Recorded data START

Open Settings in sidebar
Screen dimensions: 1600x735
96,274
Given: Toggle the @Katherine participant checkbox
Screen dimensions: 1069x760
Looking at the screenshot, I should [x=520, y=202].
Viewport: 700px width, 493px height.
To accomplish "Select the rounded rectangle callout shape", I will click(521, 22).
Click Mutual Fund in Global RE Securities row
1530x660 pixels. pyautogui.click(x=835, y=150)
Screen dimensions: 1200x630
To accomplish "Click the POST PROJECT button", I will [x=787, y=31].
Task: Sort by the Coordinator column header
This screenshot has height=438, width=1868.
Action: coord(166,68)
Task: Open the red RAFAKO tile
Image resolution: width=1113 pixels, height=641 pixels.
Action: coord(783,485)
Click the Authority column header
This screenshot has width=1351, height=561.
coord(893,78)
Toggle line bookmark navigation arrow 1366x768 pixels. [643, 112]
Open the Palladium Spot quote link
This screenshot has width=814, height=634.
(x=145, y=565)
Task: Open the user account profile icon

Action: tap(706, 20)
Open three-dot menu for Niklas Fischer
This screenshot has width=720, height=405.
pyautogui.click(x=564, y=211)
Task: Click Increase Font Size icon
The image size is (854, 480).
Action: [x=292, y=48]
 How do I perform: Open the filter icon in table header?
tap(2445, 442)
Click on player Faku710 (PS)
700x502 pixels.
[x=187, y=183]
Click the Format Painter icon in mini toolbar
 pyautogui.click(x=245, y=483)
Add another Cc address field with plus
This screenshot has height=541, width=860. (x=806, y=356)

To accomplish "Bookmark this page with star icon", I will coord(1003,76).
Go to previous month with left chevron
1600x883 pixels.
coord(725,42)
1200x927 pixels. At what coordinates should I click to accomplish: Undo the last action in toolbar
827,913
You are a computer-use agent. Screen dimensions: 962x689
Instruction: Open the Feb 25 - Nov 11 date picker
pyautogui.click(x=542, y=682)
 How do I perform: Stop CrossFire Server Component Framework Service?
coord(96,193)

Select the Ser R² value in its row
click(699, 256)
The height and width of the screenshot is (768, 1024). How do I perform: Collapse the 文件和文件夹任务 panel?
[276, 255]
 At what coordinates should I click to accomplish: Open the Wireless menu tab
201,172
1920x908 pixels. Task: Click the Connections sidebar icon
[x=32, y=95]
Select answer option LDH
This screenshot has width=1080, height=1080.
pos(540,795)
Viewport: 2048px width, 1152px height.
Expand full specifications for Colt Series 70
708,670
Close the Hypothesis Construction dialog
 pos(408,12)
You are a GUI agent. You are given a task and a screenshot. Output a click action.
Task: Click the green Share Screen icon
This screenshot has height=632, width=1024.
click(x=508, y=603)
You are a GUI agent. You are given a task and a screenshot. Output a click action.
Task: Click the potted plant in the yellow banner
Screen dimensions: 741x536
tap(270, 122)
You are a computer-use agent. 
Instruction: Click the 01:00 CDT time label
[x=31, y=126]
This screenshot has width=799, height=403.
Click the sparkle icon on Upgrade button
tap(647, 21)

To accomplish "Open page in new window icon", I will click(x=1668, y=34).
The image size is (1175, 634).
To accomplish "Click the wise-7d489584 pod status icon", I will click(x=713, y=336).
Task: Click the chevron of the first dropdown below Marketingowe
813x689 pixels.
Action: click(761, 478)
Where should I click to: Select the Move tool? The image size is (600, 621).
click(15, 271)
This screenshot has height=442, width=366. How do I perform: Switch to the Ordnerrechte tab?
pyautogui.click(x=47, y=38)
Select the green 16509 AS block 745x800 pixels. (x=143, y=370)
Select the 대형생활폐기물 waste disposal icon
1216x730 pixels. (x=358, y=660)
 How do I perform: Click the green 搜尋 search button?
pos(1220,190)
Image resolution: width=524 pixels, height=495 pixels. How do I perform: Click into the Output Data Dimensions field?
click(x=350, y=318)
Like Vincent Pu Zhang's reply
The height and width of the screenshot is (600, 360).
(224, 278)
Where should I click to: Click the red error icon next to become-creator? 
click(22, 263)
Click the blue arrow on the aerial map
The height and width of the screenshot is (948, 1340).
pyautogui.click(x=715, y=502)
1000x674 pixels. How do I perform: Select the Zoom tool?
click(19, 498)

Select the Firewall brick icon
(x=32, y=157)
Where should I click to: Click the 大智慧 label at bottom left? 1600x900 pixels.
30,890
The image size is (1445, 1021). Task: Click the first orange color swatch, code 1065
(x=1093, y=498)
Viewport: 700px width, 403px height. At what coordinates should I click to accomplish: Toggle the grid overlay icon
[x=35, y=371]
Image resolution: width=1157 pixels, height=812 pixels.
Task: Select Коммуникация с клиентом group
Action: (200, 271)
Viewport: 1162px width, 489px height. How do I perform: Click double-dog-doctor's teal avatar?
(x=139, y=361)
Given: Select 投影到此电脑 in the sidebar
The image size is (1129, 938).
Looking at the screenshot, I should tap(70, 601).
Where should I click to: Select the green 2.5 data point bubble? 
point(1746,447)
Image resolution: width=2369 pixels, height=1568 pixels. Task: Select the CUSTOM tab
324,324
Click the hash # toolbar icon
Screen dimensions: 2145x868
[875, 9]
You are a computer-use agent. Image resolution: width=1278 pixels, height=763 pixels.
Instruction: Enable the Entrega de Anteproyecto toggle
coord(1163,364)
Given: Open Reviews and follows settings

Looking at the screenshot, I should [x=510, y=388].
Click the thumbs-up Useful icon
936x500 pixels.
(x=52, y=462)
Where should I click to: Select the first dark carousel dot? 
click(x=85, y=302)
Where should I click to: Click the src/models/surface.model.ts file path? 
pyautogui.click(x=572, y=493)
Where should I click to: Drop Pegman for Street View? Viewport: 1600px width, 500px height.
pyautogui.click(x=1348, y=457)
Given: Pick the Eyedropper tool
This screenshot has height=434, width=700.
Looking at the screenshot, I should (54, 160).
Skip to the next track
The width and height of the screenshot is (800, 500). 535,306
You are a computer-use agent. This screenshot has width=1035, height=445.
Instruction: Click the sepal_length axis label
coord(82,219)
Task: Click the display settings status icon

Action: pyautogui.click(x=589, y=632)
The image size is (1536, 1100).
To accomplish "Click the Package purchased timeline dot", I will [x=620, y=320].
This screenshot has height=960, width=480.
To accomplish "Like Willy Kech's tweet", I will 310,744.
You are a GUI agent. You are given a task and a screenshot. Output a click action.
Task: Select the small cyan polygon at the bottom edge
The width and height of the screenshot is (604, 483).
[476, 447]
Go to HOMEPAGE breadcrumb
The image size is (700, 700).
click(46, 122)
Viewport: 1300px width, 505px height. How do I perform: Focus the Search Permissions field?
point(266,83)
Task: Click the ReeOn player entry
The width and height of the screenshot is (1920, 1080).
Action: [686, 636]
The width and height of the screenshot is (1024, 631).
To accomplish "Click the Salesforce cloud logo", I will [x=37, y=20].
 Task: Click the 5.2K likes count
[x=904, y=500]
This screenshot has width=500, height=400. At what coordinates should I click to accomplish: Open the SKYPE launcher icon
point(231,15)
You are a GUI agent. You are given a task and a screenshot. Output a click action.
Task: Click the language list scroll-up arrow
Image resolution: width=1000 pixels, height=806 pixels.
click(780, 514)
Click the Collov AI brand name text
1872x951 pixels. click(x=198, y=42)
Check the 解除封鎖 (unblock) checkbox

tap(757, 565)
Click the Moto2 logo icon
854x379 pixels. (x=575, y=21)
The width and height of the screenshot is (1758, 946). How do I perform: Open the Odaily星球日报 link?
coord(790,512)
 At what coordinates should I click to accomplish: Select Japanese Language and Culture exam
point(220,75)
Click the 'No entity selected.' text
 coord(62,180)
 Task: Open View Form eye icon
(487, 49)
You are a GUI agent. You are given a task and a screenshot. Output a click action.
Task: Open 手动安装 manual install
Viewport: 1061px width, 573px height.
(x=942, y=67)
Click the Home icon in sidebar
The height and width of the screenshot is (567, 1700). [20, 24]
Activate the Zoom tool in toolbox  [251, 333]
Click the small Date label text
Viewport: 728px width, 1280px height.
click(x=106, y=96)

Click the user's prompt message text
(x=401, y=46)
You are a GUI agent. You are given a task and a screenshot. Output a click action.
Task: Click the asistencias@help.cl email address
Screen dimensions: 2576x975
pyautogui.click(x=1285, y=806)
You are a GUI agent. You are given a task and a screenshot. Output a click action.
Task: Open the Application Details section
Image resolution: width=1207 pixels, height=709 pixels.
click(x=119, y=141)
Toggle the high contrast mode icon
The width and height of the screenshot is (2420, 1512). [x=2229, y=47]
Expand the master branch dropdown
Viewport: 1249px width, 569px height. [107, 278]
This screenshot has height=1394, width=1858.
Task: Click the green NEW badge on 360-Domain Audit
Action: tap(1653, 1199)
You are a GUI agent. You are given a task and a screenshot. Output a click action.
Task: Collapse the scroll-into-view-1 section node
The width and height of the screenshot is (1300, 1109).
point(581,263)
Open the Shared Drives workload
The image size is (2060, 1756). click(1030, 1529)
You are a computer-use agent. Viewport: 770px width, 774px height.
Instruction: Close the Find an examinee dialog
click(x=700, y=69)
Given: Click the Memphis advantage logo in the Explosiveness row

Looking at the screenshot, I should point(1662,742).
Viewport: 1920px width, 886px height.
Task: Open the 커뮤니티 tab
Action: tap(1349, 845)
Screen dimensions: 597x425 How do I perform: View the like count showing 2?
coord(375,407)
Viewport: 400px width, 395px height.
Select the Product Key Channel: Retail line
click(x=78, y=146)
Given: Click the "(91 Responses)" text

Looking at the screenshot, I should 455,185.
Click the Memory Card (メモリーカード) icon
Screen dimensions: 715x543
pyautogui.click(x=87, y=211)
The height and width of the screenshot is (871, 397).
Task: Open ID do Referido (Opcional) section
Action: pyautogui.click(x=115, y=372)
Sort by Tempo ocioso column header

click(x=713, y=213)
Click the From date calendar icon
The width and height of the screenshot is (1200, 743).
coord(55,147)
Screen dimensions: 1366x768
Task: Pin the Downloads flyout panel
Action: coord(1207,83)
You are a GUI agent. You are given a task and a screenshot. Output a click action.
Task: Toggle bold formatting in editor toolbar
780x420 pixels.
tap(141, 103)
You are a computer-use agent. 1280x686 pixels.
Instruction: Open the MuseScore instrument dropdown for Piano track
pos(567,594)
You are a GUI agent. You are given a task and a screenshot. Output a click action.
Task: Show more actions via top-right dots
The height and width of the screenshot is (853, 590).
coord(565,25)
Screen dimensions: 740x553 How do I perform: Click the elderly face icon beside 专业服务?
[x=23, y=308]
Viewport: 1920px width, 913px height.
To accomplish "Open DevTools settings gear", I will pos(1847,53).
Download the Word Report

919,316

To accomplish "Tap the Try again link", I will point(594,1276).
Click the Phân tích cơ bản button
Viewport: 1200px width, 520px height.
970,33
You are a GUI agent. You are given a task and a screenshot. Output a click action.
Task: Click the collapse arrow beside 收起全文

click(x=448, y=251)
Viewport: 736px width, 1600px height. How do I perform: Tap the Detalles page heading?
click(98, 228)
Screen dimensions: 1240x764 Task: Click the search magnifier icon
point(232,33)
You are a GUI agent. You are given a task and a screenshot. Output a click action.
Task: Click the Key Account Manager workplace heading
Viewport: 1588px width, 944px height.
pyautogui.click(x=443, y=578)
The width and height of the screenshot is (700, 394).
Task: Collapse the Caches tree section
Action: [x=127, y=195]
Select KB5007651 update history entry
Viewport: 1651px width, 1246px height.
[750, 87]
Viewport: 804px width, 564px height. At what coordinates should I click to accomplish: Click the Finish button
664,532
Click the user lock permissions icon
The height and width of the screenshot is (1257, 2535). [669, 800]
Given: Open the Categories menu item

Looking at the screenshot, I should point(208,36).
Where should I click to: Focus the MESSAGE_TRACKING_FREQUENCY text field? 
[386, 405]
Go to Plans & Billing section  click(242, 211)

Recorded data END

> _Required action_
Once the lines containing "computer" in the data above are counted, give the total by itself.

> _Output of the task_
6